Dataset records:
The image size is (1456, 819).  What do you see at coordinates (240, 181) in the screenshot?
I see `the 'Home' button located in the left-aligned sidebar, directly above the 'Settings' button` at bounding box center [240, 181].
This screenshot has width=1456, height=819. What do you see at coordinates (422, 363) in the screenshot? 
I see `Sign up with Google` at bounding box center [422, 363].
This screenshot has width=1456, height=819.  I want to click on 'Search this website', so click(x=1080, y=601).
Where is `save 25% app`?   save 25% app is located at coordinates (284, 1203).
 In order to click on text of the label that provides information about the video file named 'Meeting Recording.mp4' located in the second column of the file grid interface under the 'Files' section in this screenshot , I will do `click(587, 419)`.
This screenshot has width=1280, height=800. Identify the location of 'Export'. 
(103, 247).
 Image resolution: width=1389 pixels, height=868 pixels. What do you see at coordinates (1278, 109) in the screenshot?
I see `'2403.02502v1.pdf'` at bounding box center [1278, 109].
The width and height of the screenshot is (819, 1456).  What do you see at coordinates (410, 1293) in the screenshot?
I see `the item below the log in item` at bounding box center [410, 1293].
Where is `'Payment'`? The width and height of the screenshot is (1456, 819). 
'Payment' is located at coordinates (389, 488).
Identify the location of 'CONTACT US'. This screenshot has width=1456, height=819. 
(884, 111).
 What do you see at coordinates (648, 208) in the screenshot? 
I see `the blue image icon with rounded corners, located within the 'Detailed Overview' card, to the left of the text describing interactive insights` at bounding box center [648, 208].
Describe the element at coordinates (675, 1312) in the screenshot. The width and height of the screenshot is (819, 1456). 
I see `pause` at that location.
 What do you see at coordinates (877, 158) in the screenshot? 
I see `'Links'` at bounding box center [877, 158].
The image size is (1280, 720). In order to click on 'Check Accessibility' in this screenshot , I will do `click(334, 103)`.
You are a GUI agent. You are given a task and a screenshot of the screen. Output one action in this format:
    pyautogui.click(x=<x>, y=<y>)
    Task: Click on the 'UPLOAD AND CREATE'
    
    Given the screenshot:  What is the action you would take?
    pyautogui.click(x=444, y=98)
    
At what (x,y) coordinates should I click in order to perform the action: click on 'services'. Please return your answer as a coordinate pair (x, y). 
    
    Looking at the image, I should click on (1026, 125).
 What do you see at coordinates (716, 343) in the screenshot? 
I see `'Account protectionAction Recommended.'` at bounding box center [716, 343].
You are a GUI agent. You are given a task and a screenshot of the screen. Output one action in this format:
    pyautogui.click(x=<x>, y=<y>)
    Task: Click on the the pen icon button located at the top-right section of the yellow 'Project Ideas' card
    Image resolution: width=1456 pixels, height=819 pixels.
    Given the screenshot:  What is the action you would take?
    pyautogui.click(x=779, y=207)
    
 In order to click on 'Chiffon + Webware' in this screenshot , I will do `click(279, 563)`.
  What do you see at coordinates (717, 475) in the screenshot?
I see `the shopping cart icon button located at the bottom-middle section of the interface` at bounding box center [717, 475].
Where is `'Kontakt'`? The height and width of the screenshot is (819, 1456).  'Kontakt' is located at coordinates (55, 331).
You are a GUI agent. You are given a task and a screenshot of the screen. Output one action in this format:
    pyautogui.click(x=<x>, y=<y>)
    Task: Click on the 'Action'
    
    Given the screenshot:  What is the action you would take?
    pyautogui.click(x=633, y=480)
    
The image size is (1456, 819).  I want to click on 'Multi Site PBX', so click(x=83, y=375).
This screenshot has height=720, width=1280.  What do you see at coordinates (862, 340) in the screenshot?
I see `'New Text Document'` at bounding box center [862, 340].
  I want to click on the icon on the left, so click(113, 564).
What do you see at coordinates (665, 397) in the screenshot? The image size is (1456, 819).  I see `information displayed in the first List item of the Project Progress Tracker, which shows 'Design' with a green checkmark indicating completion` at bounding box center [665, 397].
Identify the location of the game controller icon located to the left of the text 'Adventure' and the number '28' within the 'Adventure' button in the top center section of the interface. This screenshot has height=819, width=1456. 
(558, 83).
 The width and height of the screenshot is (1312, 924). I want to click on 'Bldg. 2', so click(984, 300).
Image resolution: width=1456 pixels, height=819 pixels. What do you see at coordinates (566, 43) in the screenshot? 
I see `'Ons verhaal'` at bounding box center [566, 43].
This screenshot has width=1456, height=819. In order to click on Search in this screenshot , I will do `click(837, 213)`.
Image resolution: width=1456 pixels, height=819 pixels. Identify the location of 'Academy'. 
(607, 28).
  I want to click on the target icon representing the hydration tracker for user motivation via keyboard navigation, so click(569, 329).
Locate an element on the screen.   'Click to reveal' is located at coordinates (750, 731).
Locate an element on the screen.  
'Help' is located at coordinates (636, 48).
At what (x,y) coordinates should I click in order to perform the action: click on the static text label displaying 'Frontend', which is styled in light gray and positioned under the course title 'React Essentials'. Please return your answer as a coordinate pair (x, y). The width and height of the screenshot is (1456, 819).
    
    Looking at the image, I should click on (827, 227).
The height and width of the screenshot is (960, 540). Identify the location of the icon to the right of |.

Do this: Rewrite the listing as a JSON list of strings, with one string for each line and blank lines left out.

Response to the task:
[
  "The image size is (1456, 819).  What do you see at coordinates (240, 181) in the screenshot?",
  "I see `the 'Home' button located in the left-aligned sidebar, directly above the 'Settings' button` at bounding box center [240, 181].",
  "This screenshot has width=1456, height=819. What do you see at coordinates (422, 363) in the screenshot? ",
  "I see `Sign up with Google` at bounding box center [422, 363].",
  "This screenshot has width=1456, height=819.  I want to click on 'Search this website', so click(x=1080, y=601).",
  "Where is `save 25% app`?   save 25% app is located at coordinates (284, 1203).",
  " In order to click on text of the label that provides information about the video file named 'Meeting Recording.mp4' located in the second column of the file grid interface under the 'Files' section in this screenshot , I will do `click(587, 419)`.",
  "This screenshot has width=1280, height=800. Identify the location of 'Export'. ",
  "(103, 247).",
  " Image resolution: width=1389 pixels, height=868 pixels. What do you see at coordinates (1278, 109) in the screenshot?",
  "I see `'2403.02502v1.pdf'` at bounding box center [1278, 109].",
  "The width and height of the screenshot is (819, 1456).  What do you see at coordinates (410, 1293) in the screenshot?",
  "I see `the item below the log in item` at bounding box center [410, 1293].",
  "Where is `'Payment'`? The width and height of the screenshot is (1456, 819). ",
  "'Payment' is located at coordinates (389, 488).",
  "Identify the location of 'CONTACT US'. This screenshot has width=1456, height=819. ",
  "(884, 111).",
  " What do you see at coordinates (648, 208) in the screenshot? ",
  "I see `the blue image icon with rounded corners, located within the 'Detailed Overview' card, to the left of the text describing interactive insights` at bounding box center [648, 208].",
  "Describe the element at coordinates (675, 1312) in the screenshot. The width and height of the screenshot is (819, 1456). ",
  "I see `pause` at that location.",
  " What do you see at coordinates (877, 158) in the screenshot? ",
  "I see `'Links'` at bounding box center [877, 158].",
  "The image size is (1280, 720). In order to click on 'Check Accessibility' in this screenshot , I will do `click(334, 103)`.",
  "You are a GUI agent. You are given a task and a screenshot of the screen. Output one action in this format:",
  "    pyautogui.click(x=<x>, y=<y>)",
  "    Task: Click on the 'UPLOAD AND CREATE'",
  "    Given the screenshot:  What is the action you would take?",
  "    pyautogui.click(x=444, y=98)",
  "At what (x,y) coordinates should I click in order to perform the action: click on 'services'. Please return your answer as a coordinate pair (x, y). ",
  "    Looking at the image, I should click on (1026, 125).",
  " What do you see at coordinates (716, 343) in the screenshot? ",
  "I see `'Account protectionAction Recommended.'` at bounding box center [716, 343].",
  "You are a GUI agent. You are given a task and a screenshot of the screen. Output one action in this format:",
  "    pyautogui.click(x=<x>, y=<y>)",
  "    Task: Click on the the pen icon button located at the top-right section of the yellow 'Project Ideas' card",
  "    Image resolution: width=1456 pixels, height=819 pixels.",
  "    Given the screenshot:  What is the action you would take?",
  "    pyautogui.click(x=779, y=207)",
  " In order to click on 'Chiffon + Webware' in this screenshot , I will do `click(279, 563)`.",
  "  What do you see at coordinates (717, 475) in the screenshot?",
  "I see `the shopping cart icon button located at the bottom-middle section of the interface` at bounding box center [717, 475].",
  "Where is `'Kontakt'`? The height and width of the screenshot is (819, 1456).  'Kontakt' is located at coordinates (55, 331).",
  "You are a GUI agent. You are given a task and a screenshot of the screen. Output one action in this format:",
  "    pyautogui.click(x=<x>, y=<y>)",
  "    Task: Click on the 'Action'",
  "    Given the screenshot:  What is the action you would take?",
  "    pyautogui.click(x=633, y=480)",
  "The image size is (1456, 819).  I want to click on 'Multi Site PBX', so click(x=83, y=375).",
  "This screenshot has height=720, width=1280.  What do you see at coordinates (862, 340) in the screenshot?",
  "I see `'New Text Document'` at bounding box center [862, 340].",
  "  I want to click on the icon on the left, so click(113, 564).",
  "What do you see at coordinates (665, 397) in the screenshot? The image size is (1456, 819).  I see `information displayed in the first List item of the Project Progress Tracker, which shows 'Design' with a green checkmark indicating completion` at bounding box center [665, 397].",
  "Identify the location of the game controller icon located to the left of the text 'Adventure' and the number '28' within the 'Adventure' button in the top center section of the interface. This screenshot has height=819, width=1456. ",
  "(558, 83).",
  " The width and height of the screenshot is (1312, 924). I want to click on 'Bldg. 2', so click(984, 300).",
  "Image resolution: width=1456 pixels, height=819 pixels. What do you see at coordinates (566, 43) in the screenshot? ",
  "I see `'Ons verhaal'` at bounding box center [566, 43].",
  "This screenshot has width=1456, height=819. In order to click on Search in this screenshot , I will do `click(837, 213)`.",
  "Image resolution: width=1456 pixels, height=819 pixels. Identify the location of 'Academy'. ",
  "(607, 28).",
  "  I want to click on the target icon representing the hydration tracker for user motivation via keyboard navigation, so click(569, 329).",
  "Locate an element on the screen.   'Click to reveal' is located at coordinates (750, 731).",
  "Locate an element on the screen.  ",
  "'Help' is located at coordinates (636, 48).",
  "At what (x,y) coordinates should I click in order to perform the action: click on the static text label displaying 'Frontend', which is styled in light gray and positioned under the course title 'React Essentials'. Please return your answer as a coordinate pair (x, y). The width and height of the screenshot is (1456, 819).",
  "    Looking at the image, I should click on (827, 227).",
  "The height and width of the screenshot is (960, 540). Identify the location of the icon to the right of |."
]